Desperation is self-evident every time a wingnut bleats about socialism, Reverend Wright, or the war on terror.
UPDATE - Blue Girl 11:35 a.m.
I shake my head in wonderment that this bill does not have 99 cosponsors. The GI Bill transformed America. It made the middle class, which became the envy of the entire world, possible. Every dollar spent on the GI Bill was returned to the economy seven times over.
Simply put, it made us a better, stronger and more diverse nation.
The promise of educational assistance is one of the most effective recruiting tools we have at our disposal, but it is more than that. It is a promise made to those who enlist that this country appreciates their sacrifice and their service and we will stand by them and help them move up in society in return for their service to protect it.
UPDATE II - PALE RIDER - 1:21PM
This helps explain what's really going on--and it's just bullshit:
...McCain has all but locked up the Republican presidential nomination and is preparing for a fall campaign in which his support of the Iraq war is sure to be a major issue. Yet the former Navy pilot and Vietnam POW makes himself a target by refusing to endorse Webb’s new GI education bill and instead signing on to a Republican alternative that focuses more on career soldiers than on the great majority who leave after their first four years.
Undaunted, Webb, who was a Marine infantry officer in Vietnam, is closing in on the bipartisan support needed to overcome procedural hurdles in the Senate, where the cost of his package — estimated now at about $52 billion over 10 years — is sure to be an issue. But McCain’s support would seal the deal like nothing else, and the new Republican bill, together with a letter of opposition Tuesday from Defense Secretary Robert Gates, threatens to peel off support before the Democrat gets to the crucial threshold of 60 votes.
“There are fundamental differences,” McCain told Politico. “He creates a new bureaucracy and new rules. His bill offers the same benefits whether you stay three years or longer. We want to have a sliding scale to increase retention. I haven’t been in Washington, but my staff there said that his has not been eager to negotiate.”
“He’s so full of it,” Webb said in response. “I have personally talked to John three times. I made a personal call to [McCain aide] Mark Salter months ago asking that they look at this.”
“Hell, no,” Webb bristled when asked if there had been an implicit message that he would attack McCain if he didn’t come on board.
"John McCain has been a longtime friend of mine, and I think if John sat down and examined what was in this bill, he would co-sponsor it,” Webb said. “I don’t want this to become a political issue.
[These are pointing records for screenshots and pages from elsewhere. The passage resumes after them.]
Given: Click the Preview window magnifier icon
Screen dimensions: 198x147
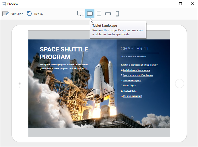Looking at the screenshot, I should 4,4.
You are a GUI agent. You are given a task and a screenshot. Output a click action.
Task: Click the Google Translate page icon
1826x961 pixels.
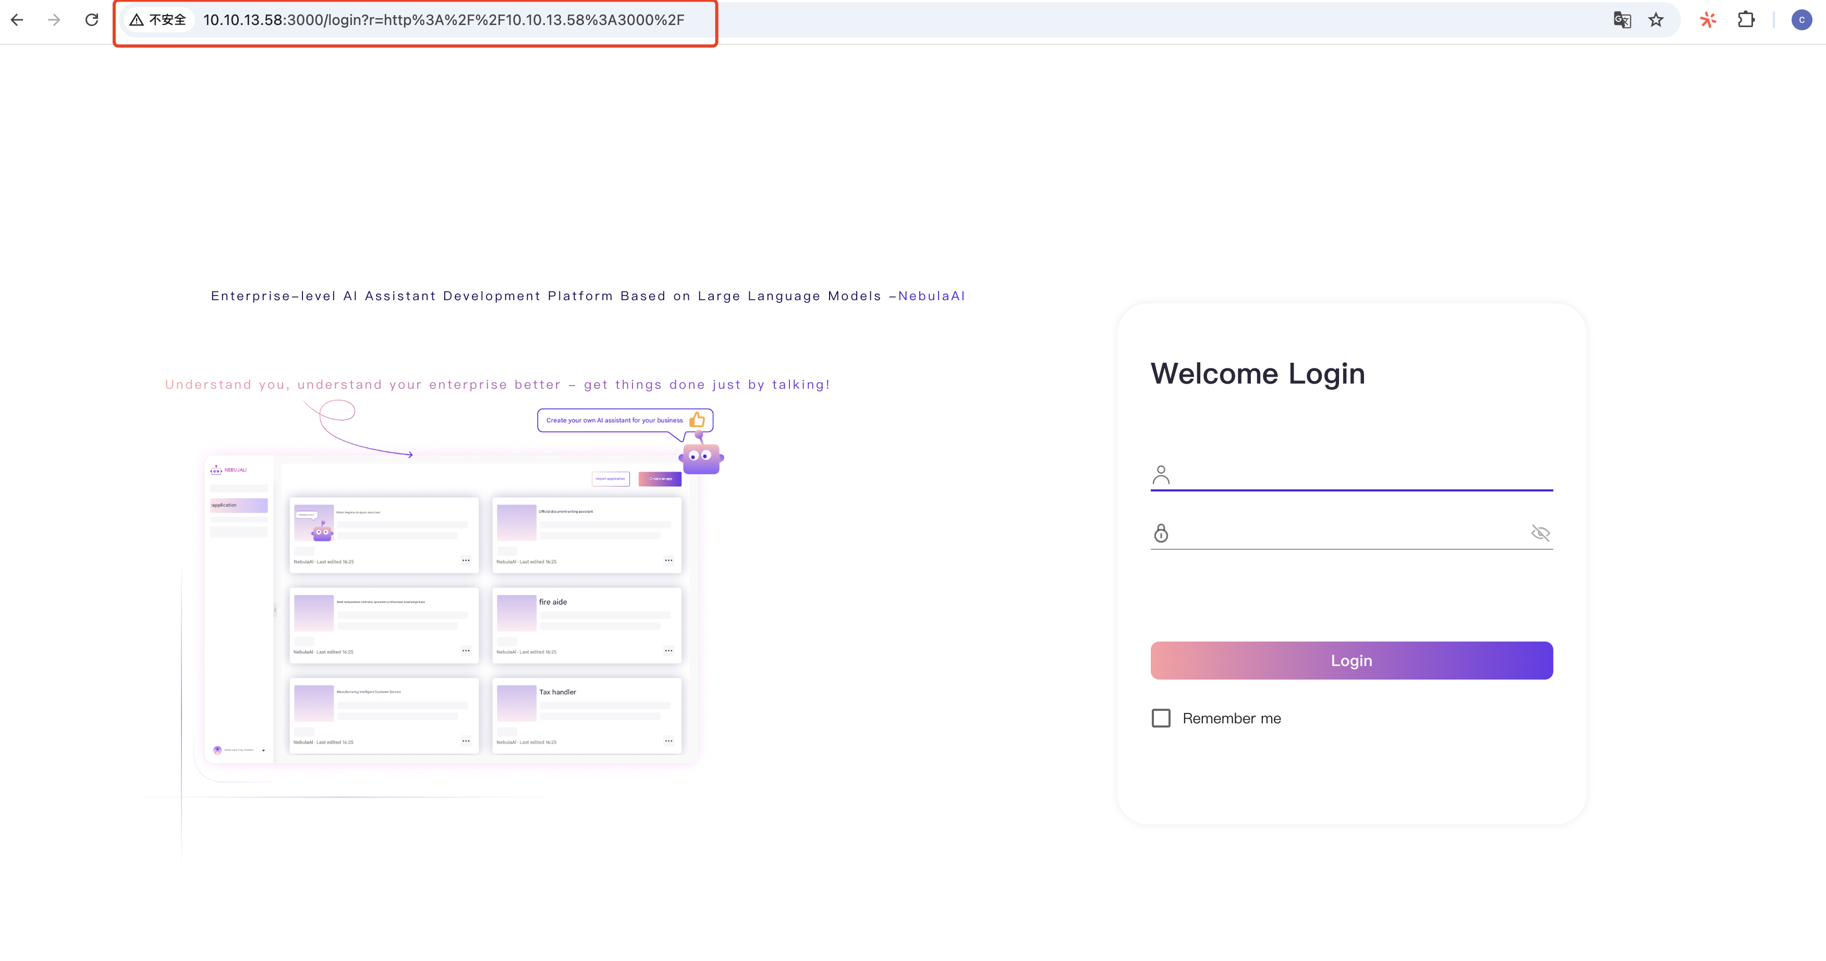pos(1622,20)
I want to get a bill done.”
The debate will soon come to a head when Congress takes up the administration’s request for new emergency funding for military operations in Iraq and Afghanistan. The current plan is for the House to take up a 2008 military construction and Veterans Affairs appropriations measure, strike its content and then layer in a series of three amendments that would include not only war funding but also very likely the Webb bill.